The Gift of the Eucharist
We are in the midst of a National Eucharistic Revival, which began on June 19, 2022, the Feast of Corpus Christi, and will culminate with our nation’s first National Eucharistic Congress in nearly 40 years taking place in Indianapolis, Indiana, from July 17 to 21, 2024. All Catholics should look to take part in some way in this beautiful celebration as we join in honoring Christ’s great gift of the Eucharist to the Church, giving thanks for the gentle way it enables us to grow closer to His loving heart.

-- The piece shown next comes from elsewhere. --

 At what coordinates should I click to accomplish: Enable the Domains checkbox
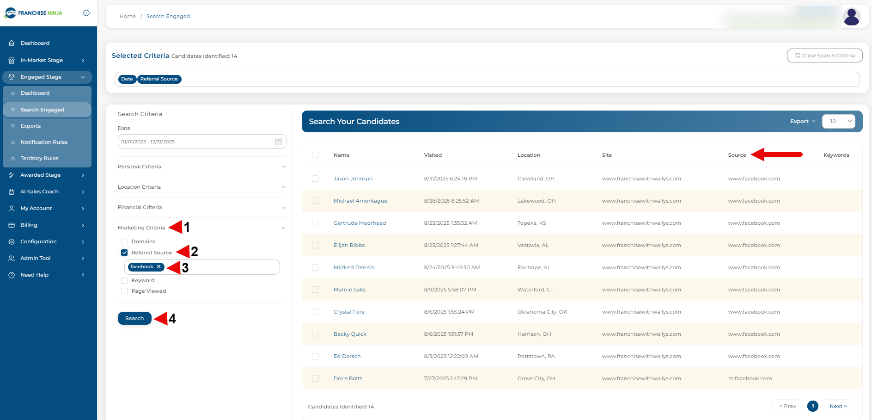[124, 242]
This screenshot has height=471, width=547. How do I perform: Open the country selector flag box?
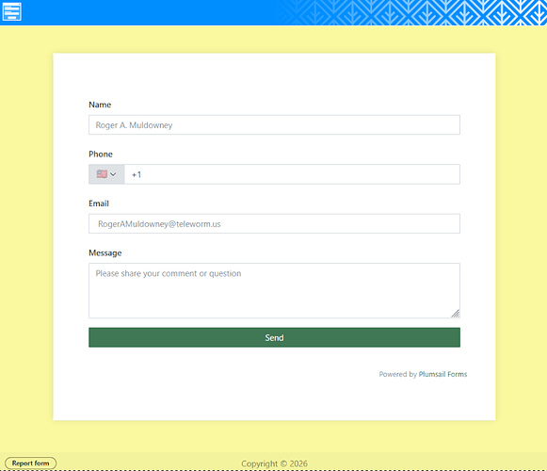(x=106, y=174)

In his address to young people in Bologna, Italy, in 1997, John Paul II said, “The Eucharist is the secret of my day. It gives strength and meaning to all my activities of service to the Church and to the whole world…Let Jesus present in the Blessed Sacrament speak to your hearts. It is He who is the true answer of life that you seek. He stays here with us: He is God with us. Seek Him without tiring, welcome Him without reserve, love Him without interruption: today, tomorrow, forever!”
These words exemplify the fire of love the Eucharist can kindle in our hearts when we open ourselves to its transformative power. We see this fire in all the great saints throughout history, as well as in the many humble and faithful Catholics in the world today, people who treasure every opportunity to draw close to Christ in the Eucharist. It is always amazing to see the solace that reception of the Eucharist can bring to people of faith when they are facing the most trying situations in life. This is truly one of the great proofs of the power of this Sacrament. History is filled with stories of Eucharistic miracles, but we are also called to see the spiritual miracles at work in the Eucharist on a daily basis.

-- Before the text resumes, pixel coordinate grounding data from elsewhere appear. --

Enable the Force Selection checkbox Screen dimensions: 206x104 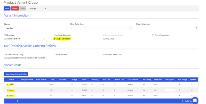[x=153, y=35]
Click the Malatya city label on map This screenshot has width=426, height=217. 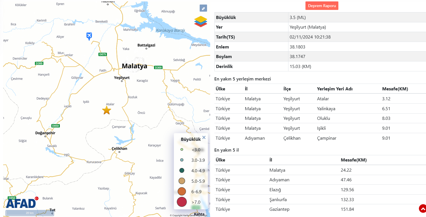134,66
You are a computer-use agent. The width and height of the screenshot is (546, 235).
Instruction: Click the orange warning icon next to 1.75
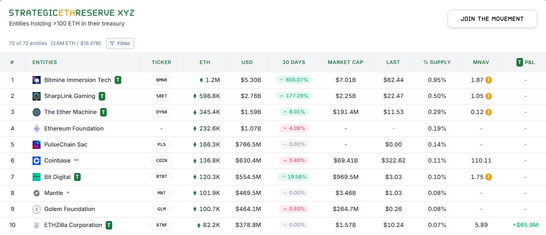coord(488,177)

In the Gospel of John, we read about how Christ responded to Thomas’ doubts about the Resurrection by allowing him to see and touch the wounds of the Crucifixion. But then Jesus says to Thomas, “Have you believed because you have seen Me? Blessed are those who have not seen and yet believe.” We see here that, although Christ does provide amazing proofs of the miraculous in the Gospels and throughout history, He prizes the faith of those who believe without experiencing such occurrences. Perhaps this is why the most important gift He left to the world manifests itself in a way that engages our faith rather than simply revealing its miraculous nature in a visible way at every sacrifice of the Mass.

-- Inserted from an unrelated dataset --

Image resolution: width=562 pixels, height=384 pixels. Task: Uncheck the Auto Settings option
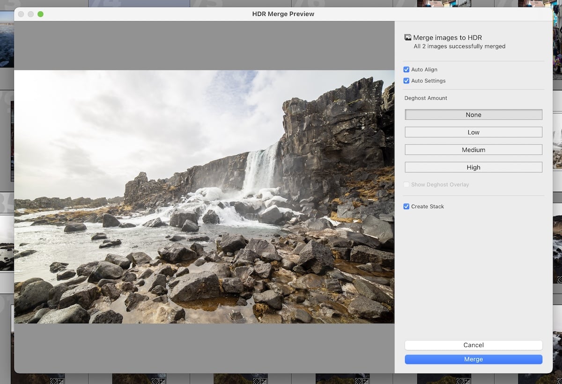point(407,80)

In establishing the Eucharist, Christ called us to exercise our faith in His power to perform miracles even when we don’t clearly see how this is happening. The Eucharist is the starting point for understanding His hand at work in the world. Christ has made it clear to us that the Eucharistic sacrifice of the Mass entails a miraculous transformation of bread and wine into His body and blood, but believing in this relies on our faith.
So, we are left with the question Christ posed to His disciples after He first presented this profound mystery that would take place in the Eucharist. Some followers recoiled at that point, and Christ turned to the disciples and asked, “Will you also go away?”
To this question, we must always be prepared to join with Simon Peter in answering, “Lord, to whom shall we go? You have the words of eternal life.”